Finkel shadowed the men of the U.S. Army’s 2nd Battalion, 16th Infantry Regiment as they carried out the “surge” in Iraq and recounted their experiences in his riveting The Good Soldiers (2009), rated the best book of the year by seven newspapers and winner of the Helen Bernstein Book Award. Then Finkel followed the men of the 2-16 as they returned home and struggled to resume their lives as husbands, fathers, breadwinners. Their story, told in the sardonically titled Thank You for Your Service, chronicles better than any other writing I’ve come across the struggle to be normal after experiences that scar combatants forever.

My own credentials: I know PTSI intimately. It still lives in me today, 38 years after Vietnam. And I understand that shame and its antecedent, guilt, dominate the darkness of combat trauma. As Karl Marlantes (Matterhorn 2010, What It Is Like to Go to War 2011) summed it up in 2013, “You cannot ask an eighteen-year-old to take a human life, a role that should only be left to the gods, without damaging that kid’s soul.”

Shame is in the bloodstream of Adam Schumann, whose story Finkel tells us in greatest detail.  Schumann fought to save his fellow soldiers, failed and succumbed to the trauma of combat stress. He was sent home while his buddies went on fighting and dying. For Schumann, “it is still the day he headed home. Emory, shot in the head, is still draped across his back, and the blood flowing out of Emory’s head is still rivering into his mouth. Doster, whom he might have loved the most, is being shredded again and again by a roadside bomb on a mission Adam was supposed to have been on, too, and after Doster is declared dead another soldier is saying to him, ‘None of this shit would have happened if you’d been there.’”
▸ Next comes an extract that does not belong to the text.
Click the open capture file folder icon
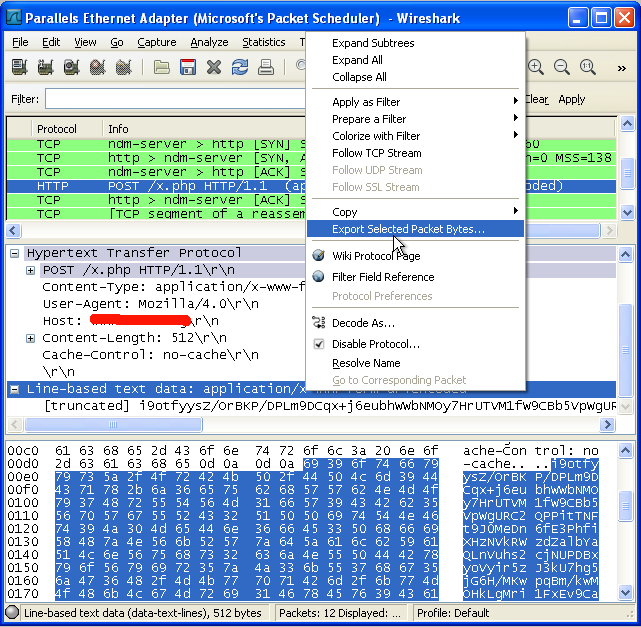This screenshot has height=627, width=641. [162, 67]
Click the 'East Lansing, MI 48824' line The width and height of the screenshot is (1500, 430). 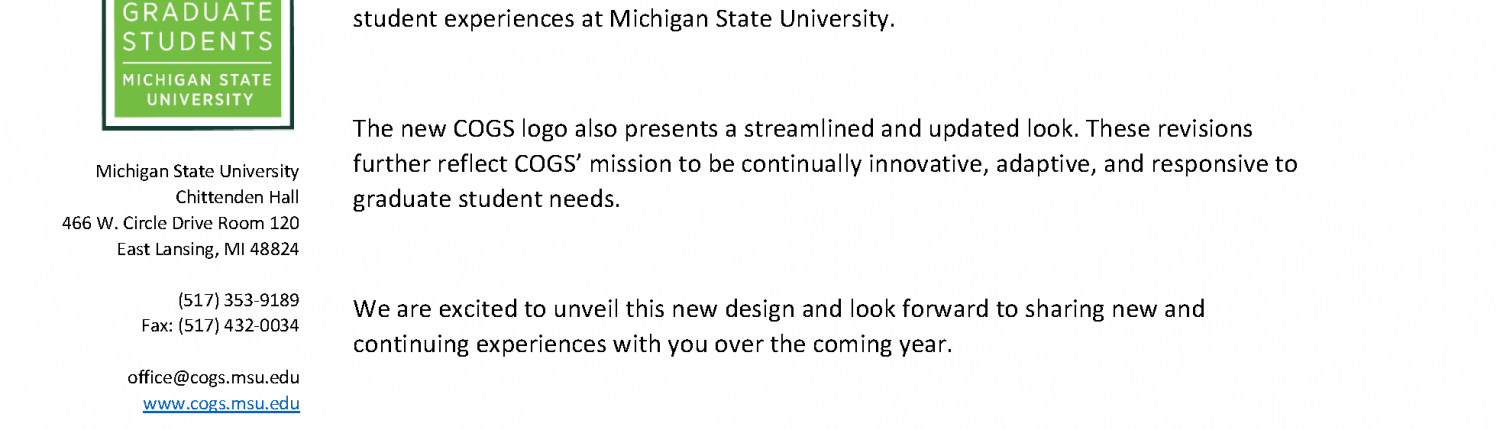(x=208, y=249)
Emory was supposed to have died but didn’t. The part of his brain that regulates emotions and impulse control is ruined. His left side is paralyzed. One day he goes haywire and attacks his daughter. His wife leaves him. Unable to find another means, he tries to kill himself by tipping over his wheelchair, stabbing himself with a pencil, and biting through his wrists. Then Schumann finds him, renews the bond between them, helps take care of him. Emory survives, if you can call it survival.

Schumann and his wife, Saskia, fight constantly. One day, after dropping his baby son, he gets into his pickup and drives with a shotgun pointed at his face. After another fight, Saskia finds him holding the shotgun against his forehead. He walks toward her, pushes the butt of the gun into her stomach, tells her to pull the trigger. She wants to. But she doesn’t.

Shame brings isolation. Another survivor, Tausolo Aieti, a Samoan American, can’t escape the memory of the day his Humvee hit a roadside bomb. Despite his broken leg, he pulled one soldier to safety. He tried to save another and couldn’t. The man burned to death. The truth of war, Tausolo thinks to himself, is that it’s always about loving the guy next to you; the truth of the after-war is that you’re alone.

Finkel tells us too about the wives of the men Schumann fought next to. Amanda, Doster’s widow, who rushes to Schumann as he arrives home, crying, “Can you tell me what happened to my husband?” Shawnee Hoffman, whose veteran husband hanged himself while his daughter slept upstairs in her crib. And the long-suffering wives of soldiers so damaged they can’t hold a job. Post-combat travail is not an exclusively male domain.

Finkel underlines the irony of his title in a passage in which Schumann marvels at people who drive around with “We Support the Troops” stickers on their cars. These are people “who have never been to war and will never go to war and say to soldiers, ‘Thank you for your service,’ with their gooey eyes and orthodontist smiles.” Those who haven’t been to war cannot conceive of its horror.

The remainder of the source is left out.